> Exercise instructions
In the records below, find each line that holds "Open" and return it.

═══ Data for processing

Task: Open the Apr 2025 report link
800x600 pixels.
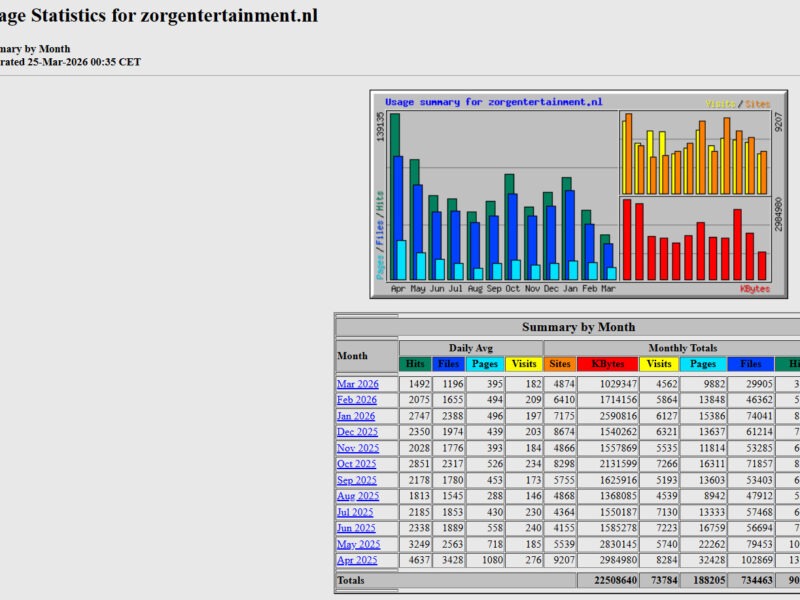Action: pyautogui.click(x=356, y=560)
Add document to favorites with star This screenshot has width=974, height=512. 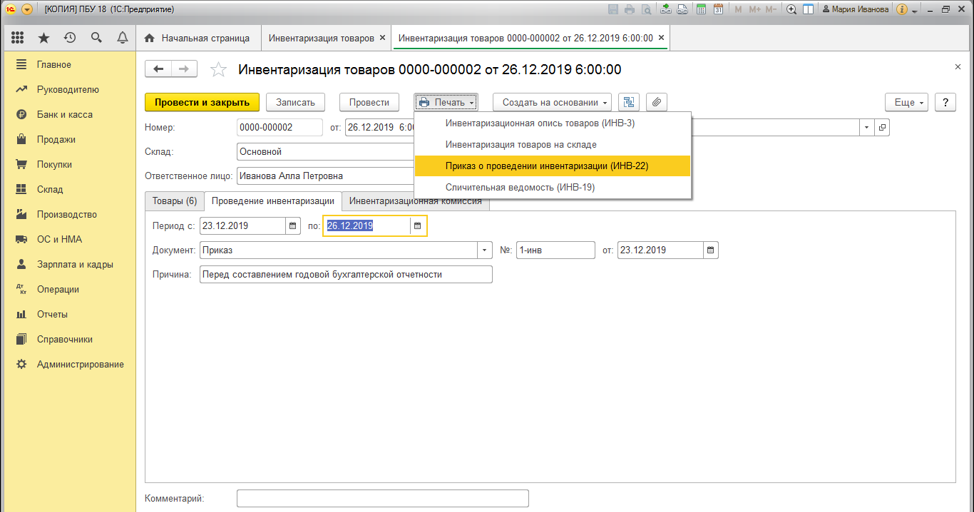[219, 70]
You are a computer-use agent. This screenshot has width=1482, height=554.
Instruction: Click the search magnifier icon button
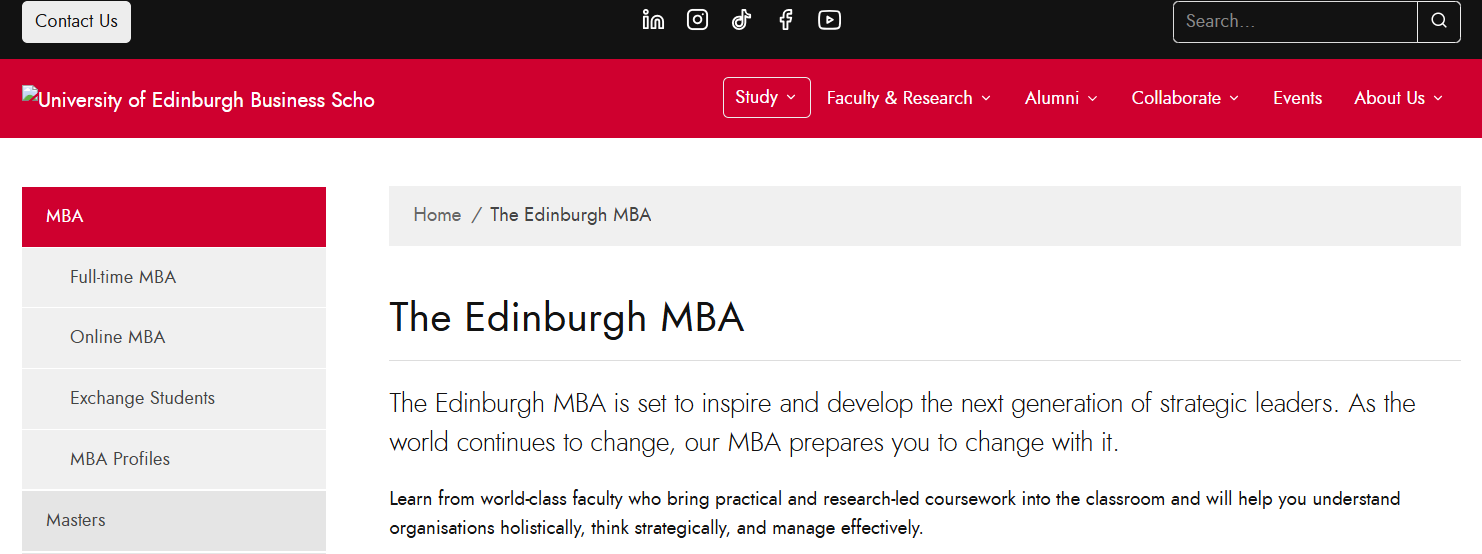(x=1439, y=21)
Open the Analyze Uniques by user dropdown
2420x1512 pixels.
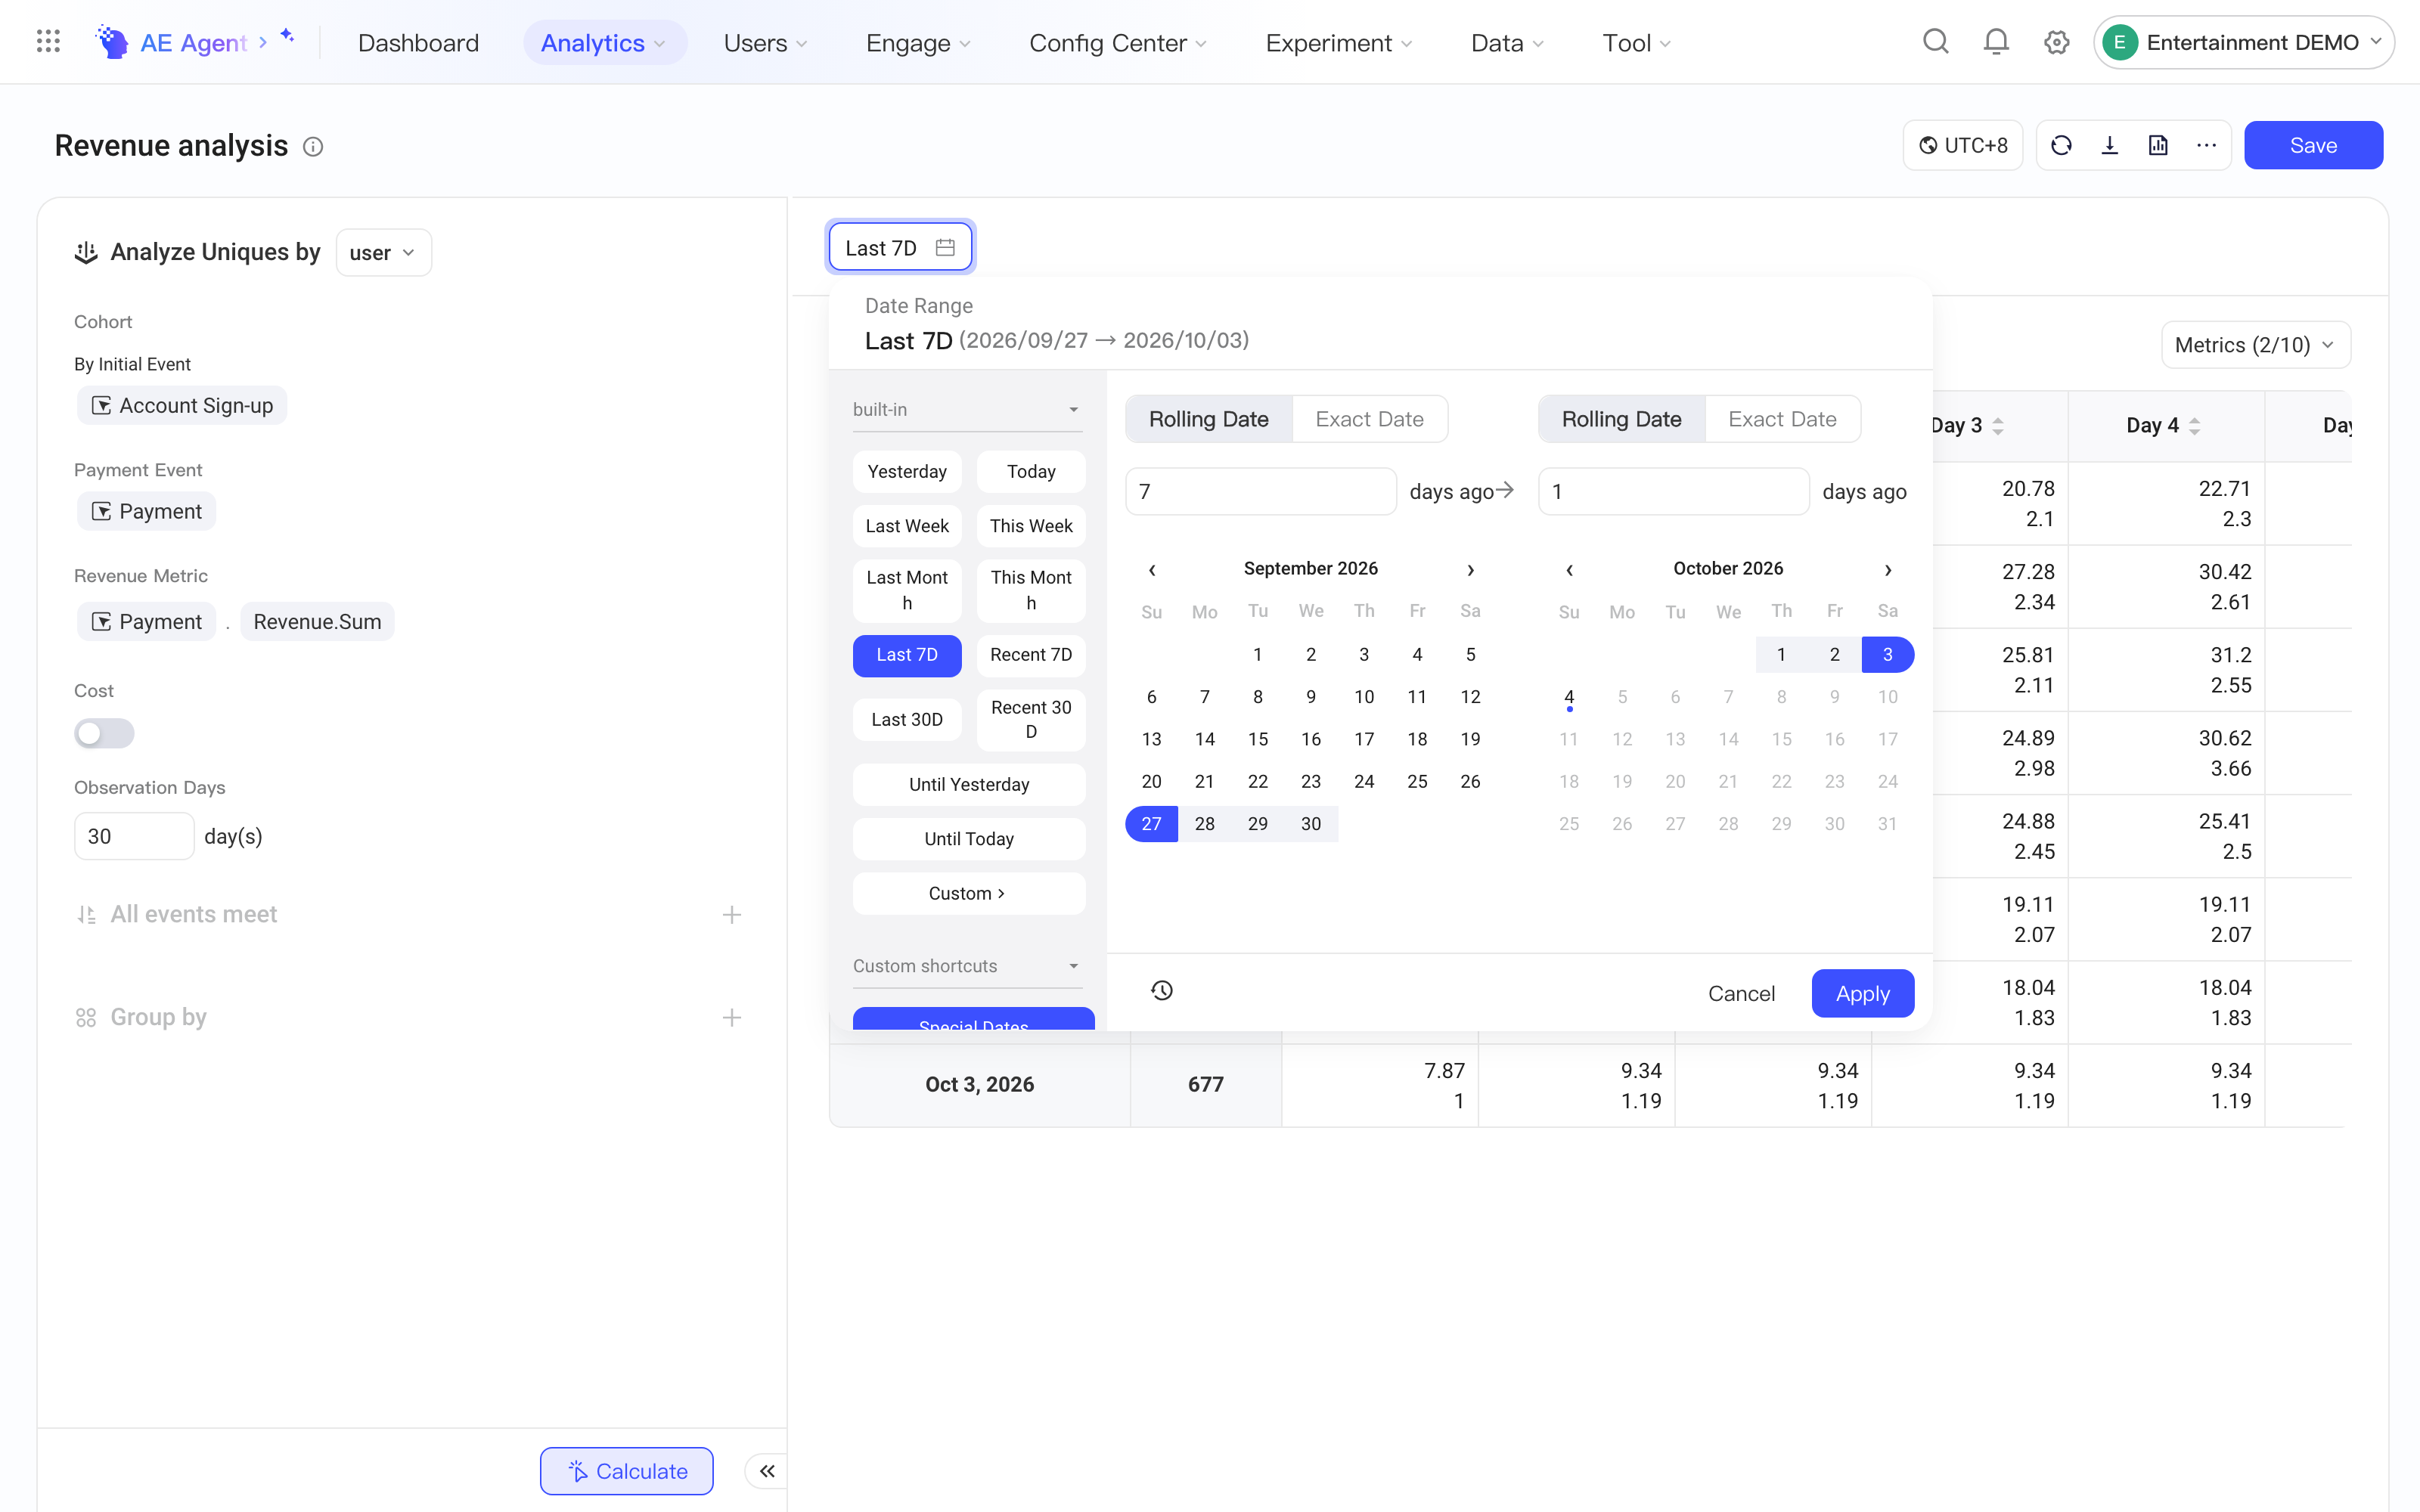click(x=383, y=253)
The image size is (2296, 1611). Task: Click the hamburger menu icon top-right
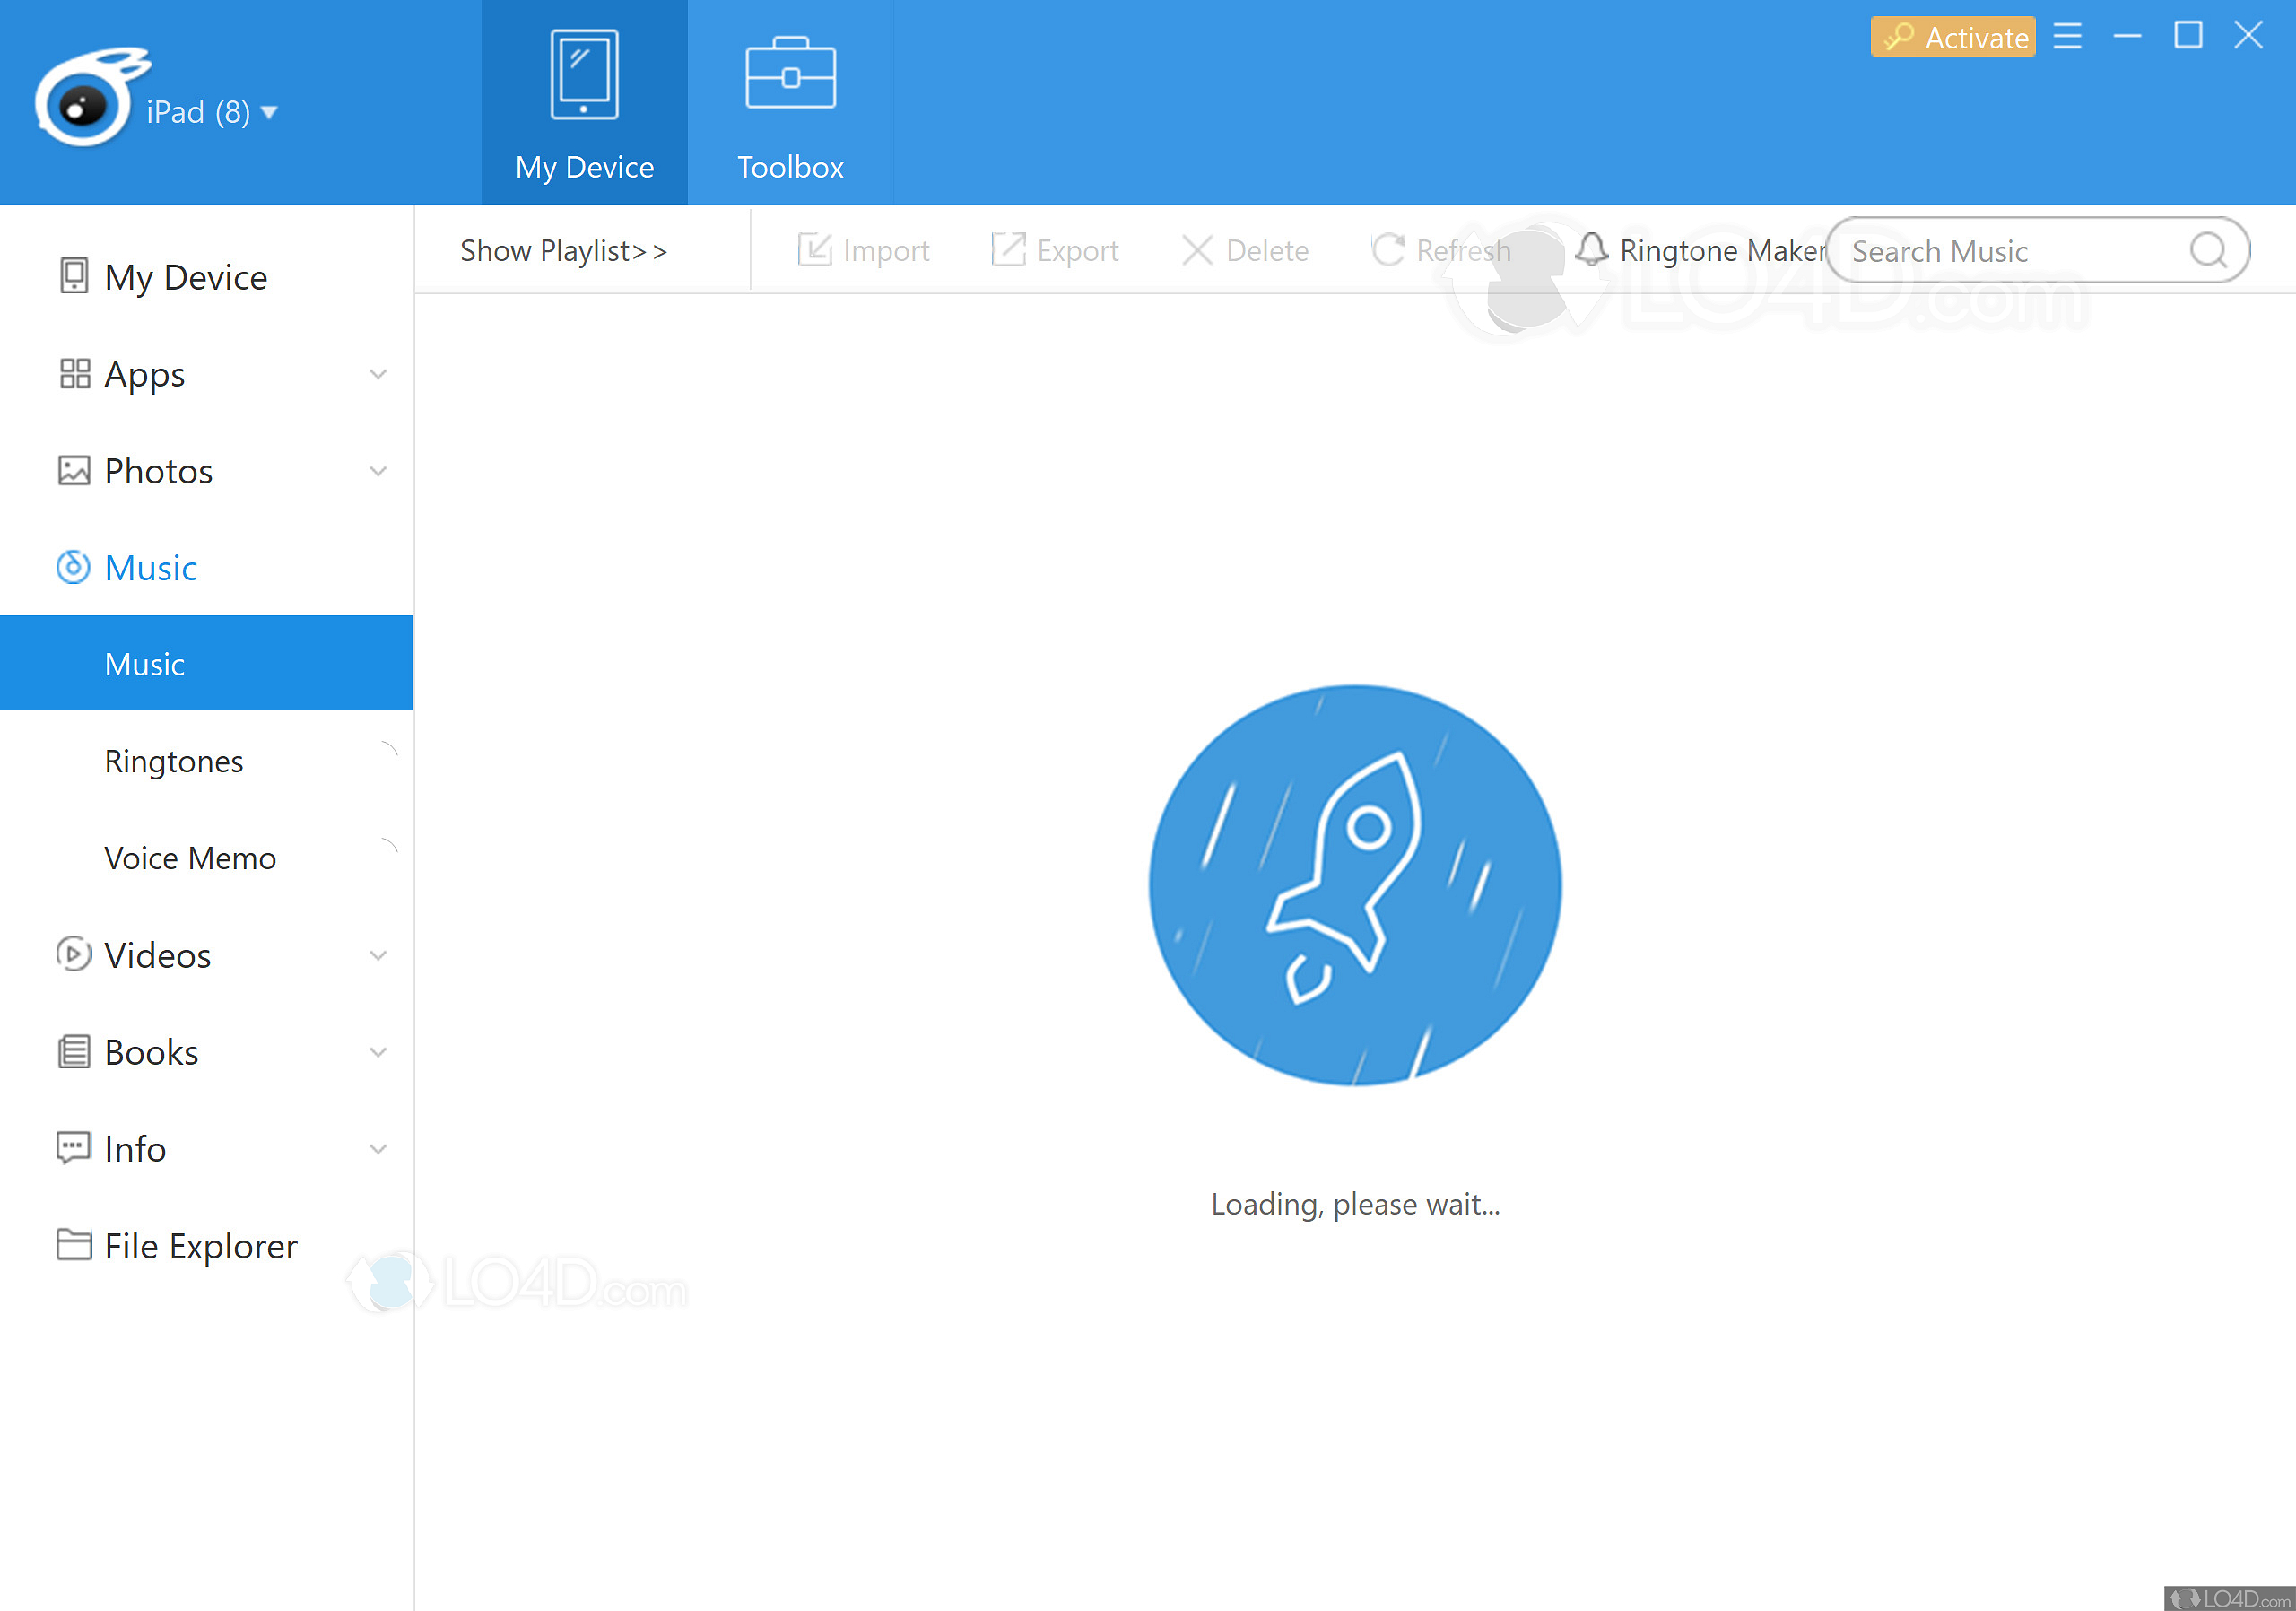tap(2080, 35)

══════

> Exercise output
Task: Open the Apr 2025 report link
Open the Analyze Uniques by user dropdown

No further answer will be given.